SGLang
The SGLang driver is a prototype. Interfaces, defaults, and capabilities change frequently.
type = "sglang". A subprocess Python driver that delegates the forward pass to SGLang. Pie wraps a curated subset of SGLang's ServerArgs; memory and batch capacity are resolved by the driver and reported back through DriverCapabilities.
Use this driver to run a model that the embedded cuda_native driver does not yet implement, or to run against SGLang's attention kernels and its n-gram speculative decoding.
Capabilities
The bridge runs SGLang's standard causal attention. It replaces SGLang's LogitsProcessor with a hidden-state capture hook and runs the stock forward pass; there is no path for arbitrary attention masks. It reports the following through DriverCapabilities:
supports_user_attention_mask = false. User-supplied attention masks are silently dropped.supports_adapters = false.init_adapter,update_adapter, andload_adapterraiseNotImplementedError.
Inferlets that need custom masks or adapter math must run on the cuda_native driver.
Install
pie driver sglang install ~/.pie/venvs/sglang --run
pie driver sglang set venv ~/.pie/venvs/sglang
pie driver sglang doctor
This installs pie-driver-sglang into a Python 3.12 virtual environment. SGLang, Torch, and FlashInfer pins are co-resolved. The install is large: roughly 5 to 10 GiB on disk.
Configuration
[model.driver]
type = "sglang"
device = ["cuda:0"]
activation_dtype = "bfloat16"
[model.driver.options]
venv = "/home/me/.pie/venvs/sglang"
attention_backend = "triton" # triton / flashinfer / fa3 / fa4 / …
mem_fraction_static = 0.65
disable_radix_cache = true
disable_cuda_graph = false
# cuda_graph_max_bs = 256 # default: sglang auto-picks
# chunked_prefill_size = 8192 # default: sglang auto-picks
kv_cache_dtype = "auto"
trust_remote_code = true
# context_length = 8192 # default: read from HF config
# Pinned-host KV pool for D2H/H2D swap (GiB). 0 disables swap.
cpu_mem_budget_in_gb = 0
# n-gram speculative decoding (driver-side drafts)

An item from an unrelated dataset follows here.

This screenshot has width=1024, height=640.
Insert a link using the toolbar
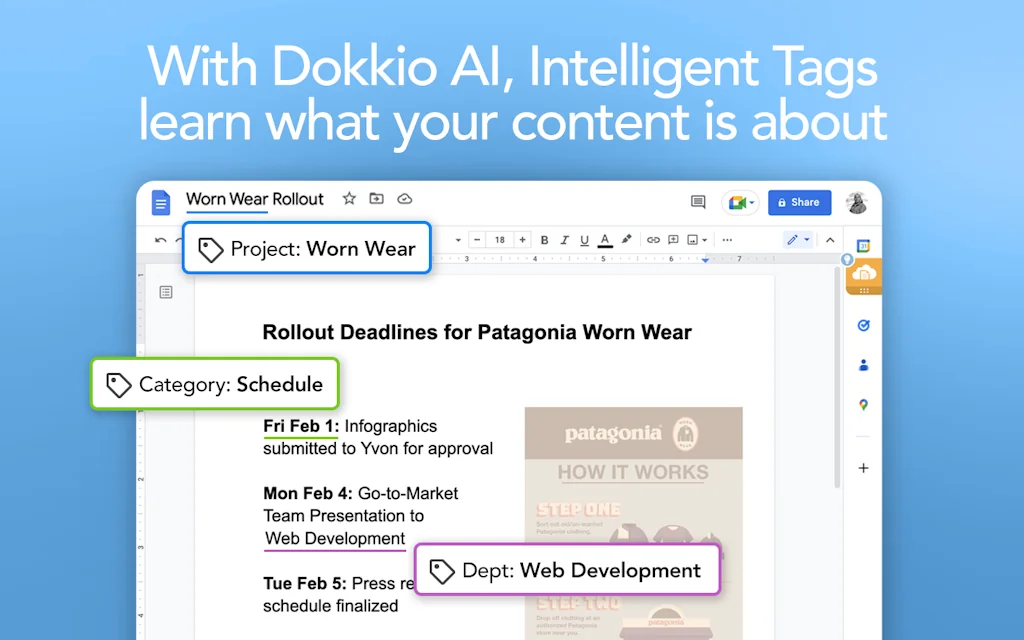[x=653, y=239]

spec_ngram_enabled = false
spec_ngram_num_drafts = 4
spec_ngram_max_depth = 18
spec_ngram_capacity = 1_000_000
| Key | Default | Description |
|---|---|---|
attention_backend | "triton" | triton / flashinfer / flex_attention / fa3 / fa4 / aiter / wave / torch_native / etc. triton works on any NVIDIA SM 7.5+ and is stable across SGLang versions. |
mem_fraction_static | 0.65 | Fraction of free GPU memory reserved for KV cache + activations. Lower than SGLang's standalone 0.88 because Pie's KV-rebind allocates a parallel tensor in Pie's canonical layout. |
disable_radix_cache | true | Disable SGLang's radix cache. Pie's scheduler owns prefix sharing, so the default avoids duplicated caching work. |
disable_cuda_graph | false | Run eager (no torch.compile, no CUDA graphs). |
cuda_graph_max_bs | unset | Override the largest CUDA-graph batch-size bin SGLang captures. Unset uses SGLang's auto-pick. |
chunked_prefill_size | unset | Chunked-prefill size override. |
kv_cache_dtype | "auto" | KV cache element dtype. auto inherits the activation dtype. |
trust_remote_code | true | Trust user-supplied remote code in HF repos (needed for some models). |
context_length | unset | Explicit context length cap. Unset reads from HF config. |
cpu_mem_budget_in_gb | 0 | Pinned-host KV pool for D2H/H2D swap, in GiB. 0 disables swap. (Pie knob, not an SGLang ServerArgs field.) |
spec_ngram_enabled | false | Enable n-gram speculative decoding. The driver maintains a per-session token history, proposes linear draft continuations, and the runtime verifies them in the shared batch path. The inferlet opts in to receiving drafts by calling output_speculative_tokens(true); otherwise drafts are dropped. |
spec_ngram_num_drafts | 4 | Drafts proposed per accepted iteration. |
spec_ngram_max_depth | 18 | Maximum n-gram trie depth. |
spec_ngram_capacity | 1_000_000 | Approximate node budget for the trie. |
The SGLang driver uses SGLang's resolved page size and scheduler limits, then
reports them in DriverCapabilities during startup. Pie config does not accept
manual SGLang batch-capacity overrides such as max_running_requests or
max_total_tokens.
Supported architectures
SGLang accepts anything in its model zoo. See the SGLang supported models list for the authoritative roster.
Quantization
SGLang has its own quantization knobs (quantization, kv_cache_dtype, etc.). Set them under [model.driver.options] exactly as SGLang expects.